- **WHAT YOU ARE ASKED TO DO**
Give back, word for word, the lines in the listing below from the one holding "La Maracaibera Stereo (1034, 587)" down to the one holding "Espacio 96.1 FM (1008, 437)", both ends included.

Segment Start: PROVIDED MATERIAL

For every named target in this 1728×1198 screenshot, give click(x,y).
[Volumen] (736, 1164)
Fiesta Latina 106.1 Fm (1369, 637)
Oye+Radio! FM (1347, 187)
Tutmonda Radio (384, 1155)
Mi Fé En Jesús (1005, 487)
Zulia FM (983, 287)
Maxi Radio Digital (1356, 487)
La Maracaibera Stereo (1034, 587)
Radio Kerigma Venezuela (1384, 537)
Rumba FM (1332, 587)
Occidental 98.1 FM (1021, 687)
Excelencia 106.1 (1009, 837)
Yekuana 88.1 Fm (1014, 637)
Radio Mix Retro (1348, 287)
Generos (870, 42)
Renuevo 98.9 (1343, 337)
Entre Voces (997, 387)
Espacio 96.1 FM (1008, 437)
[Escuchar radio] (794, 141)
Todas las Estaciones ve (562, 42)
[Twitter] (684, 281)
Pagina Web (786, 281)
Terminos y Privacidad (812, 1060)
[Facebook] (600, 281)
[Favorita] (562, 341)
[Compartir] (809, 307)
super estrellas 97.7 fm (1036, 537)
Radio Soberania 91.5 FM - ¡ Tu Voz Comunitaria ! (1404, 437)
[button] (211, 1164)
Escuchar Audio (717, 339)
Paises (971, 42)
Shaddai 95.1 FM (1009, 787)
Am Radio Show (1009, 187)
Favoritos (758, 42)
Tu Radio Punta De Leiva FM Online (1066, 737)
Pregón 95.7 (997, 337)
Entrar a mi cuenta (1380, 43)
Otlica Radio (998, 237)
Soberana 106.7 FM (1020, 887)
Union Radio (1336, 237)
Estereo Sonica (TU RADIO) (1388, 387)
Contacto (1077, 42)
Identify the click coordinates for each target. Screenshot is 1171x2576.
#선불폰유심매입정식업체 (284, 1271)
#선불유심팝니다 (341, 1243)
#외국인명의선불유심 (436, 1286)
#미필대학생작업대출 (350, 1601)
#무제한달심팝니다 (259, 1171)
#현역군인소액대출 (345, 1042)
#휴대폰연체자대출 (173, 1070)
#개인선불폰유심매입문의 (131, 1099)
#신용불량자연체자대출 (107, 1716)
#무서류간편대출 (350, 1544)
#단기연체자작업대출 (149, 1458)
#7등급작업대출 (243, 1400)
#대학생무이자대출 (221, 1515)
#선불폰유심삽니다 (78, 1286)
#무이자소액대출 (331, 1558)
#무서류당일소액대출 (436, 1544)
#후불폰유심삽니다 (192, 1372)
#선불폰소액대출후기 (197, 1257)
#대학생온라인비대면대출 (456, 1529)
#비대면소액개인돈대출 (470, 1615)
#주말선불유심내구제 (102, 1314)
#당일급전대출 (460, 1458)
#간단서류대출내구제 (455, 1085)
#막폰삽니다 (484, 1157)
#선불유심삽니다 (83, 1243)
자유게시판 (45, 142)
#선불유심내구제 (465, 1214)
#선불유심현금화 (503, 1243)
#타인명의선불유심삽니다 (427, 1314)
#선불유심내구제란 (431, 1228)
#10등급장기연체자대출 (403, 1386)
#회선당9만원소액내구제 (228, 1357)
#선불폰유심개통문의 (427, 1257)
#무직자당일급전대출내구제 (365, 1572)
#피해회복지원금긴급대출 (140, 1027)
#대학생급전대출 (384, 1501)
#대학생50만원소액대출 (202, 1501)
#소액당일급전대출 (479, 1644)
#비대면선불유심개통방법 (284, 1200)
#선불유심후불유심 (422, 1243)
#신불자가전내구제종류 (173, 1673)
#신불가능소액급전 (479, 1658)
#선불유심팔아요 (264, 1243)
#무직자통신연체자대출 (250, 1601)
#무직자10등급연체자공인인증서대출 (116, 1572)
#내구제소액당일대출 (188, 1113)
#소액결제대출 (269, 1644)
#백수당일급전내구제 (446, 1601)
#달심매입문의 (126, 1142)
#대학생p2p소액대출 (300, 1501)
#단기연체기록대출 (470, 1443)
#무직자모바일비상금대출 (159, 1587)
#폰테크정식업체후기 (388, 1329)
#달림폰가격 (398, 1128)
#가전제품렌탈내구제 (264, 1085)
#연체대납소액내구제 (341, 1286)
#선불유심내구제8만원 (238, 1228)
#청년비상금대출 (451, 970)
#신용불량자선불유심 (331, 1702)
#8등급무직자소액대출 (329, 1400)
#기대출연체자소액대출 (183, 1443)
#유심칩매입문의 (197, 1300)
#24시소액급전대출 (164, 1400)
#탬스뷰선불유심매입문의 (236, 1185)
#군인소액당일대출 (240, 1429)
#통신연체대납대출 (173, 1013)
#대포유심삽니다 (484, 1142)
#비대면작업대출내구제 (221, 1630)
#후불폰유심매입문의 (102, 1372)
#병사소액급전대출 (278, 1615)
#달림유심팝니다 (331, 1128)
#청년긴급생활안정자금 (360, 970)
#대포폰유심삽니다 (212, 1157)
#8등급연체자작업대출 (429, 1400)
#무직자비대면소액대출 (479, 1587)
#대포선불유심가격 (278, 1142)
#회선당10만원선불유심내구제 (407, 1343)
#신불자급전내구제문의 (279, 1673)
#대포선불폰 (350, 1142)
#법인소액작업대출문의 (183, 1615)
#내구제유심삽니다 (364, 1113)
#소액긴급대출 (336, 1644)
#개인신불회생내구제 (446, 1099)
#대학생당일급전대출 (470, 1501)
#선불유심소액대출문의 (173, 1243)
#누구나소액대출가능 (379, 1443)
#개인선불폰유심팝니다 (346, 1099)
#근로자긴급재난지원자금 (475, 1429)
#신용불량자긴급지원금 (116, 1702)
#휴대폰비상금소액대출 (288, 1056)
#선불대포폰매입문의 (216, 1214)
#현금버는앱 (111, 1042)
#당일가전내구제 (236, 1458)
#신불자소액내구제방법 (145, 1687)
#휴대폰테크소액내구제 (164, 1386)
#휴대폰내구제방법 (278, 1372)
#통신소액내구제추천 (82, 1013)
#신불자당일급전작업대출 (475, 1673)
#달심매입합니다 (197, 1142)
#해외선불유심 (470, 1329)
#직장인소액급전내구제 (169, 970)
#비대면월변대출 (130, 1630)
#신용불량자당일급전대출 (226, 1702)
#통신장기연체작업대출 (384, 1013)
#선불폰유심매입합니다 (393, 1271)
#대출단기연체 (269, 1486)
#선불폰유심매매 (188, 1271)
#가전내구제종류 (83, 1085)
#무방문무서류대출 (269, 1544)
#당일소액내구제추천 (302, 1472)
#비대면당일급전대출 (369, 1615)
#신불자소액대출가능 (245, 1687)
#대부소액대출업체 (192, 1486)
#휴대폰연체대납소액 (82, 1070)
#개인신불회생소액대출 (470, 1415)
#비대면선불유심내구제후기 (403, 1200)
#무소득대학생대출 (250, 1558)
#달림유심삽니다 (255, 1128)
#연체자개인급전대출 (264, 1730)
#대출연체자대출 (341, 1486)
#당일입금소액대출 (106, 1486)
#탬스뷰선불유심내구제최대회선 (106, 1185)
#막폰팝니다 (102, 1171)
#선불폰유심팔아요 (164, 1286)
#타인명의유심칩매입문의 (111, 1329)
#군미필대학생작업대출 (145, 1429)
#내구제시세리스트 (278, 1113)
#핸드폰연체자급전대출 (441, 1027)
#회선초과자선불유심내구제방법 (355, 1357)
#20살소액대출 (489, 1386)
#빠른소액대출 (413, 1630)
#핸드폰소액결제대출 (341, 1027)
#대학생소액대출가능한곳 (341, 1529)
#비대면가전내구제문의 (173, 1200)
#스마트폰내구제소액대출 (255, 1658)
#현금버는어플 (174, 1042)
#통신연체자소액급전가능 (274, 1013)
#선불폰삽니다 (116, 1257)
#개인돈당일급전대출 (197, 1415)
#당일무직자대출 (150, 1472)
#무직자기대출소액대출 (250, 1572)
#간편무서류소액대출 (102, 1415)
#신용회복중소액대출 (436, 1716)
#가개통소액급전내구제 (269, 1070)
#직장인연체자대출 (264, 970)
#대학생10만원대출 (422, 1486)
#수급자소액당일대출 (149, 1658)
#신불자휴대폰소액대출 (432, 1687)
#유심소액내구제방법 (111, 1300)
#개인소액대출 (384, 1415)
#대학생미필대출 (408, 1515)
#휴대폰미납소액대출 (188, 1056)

Segment End: PROVIDED MATERIAL

- **RESULT OF THE EXERCISE**
La Maracaibera Stereo (1034, 587)
Radio Kerigma Venezuela (1384, 537)
Rumba FM (1332, 587)
Occidental 98.1 FM (1021, 687)
Excelencia 106.1 (1009, 837)
Yekuana 88.1 Fm (1014, 637)
Radio Mix Retro (1348, 287)
Generos (870, 42)
Renuevo 98.9 (1343, 337)
Entre Voces (997, 387)
Espacio 96.1 FM (1008, 437)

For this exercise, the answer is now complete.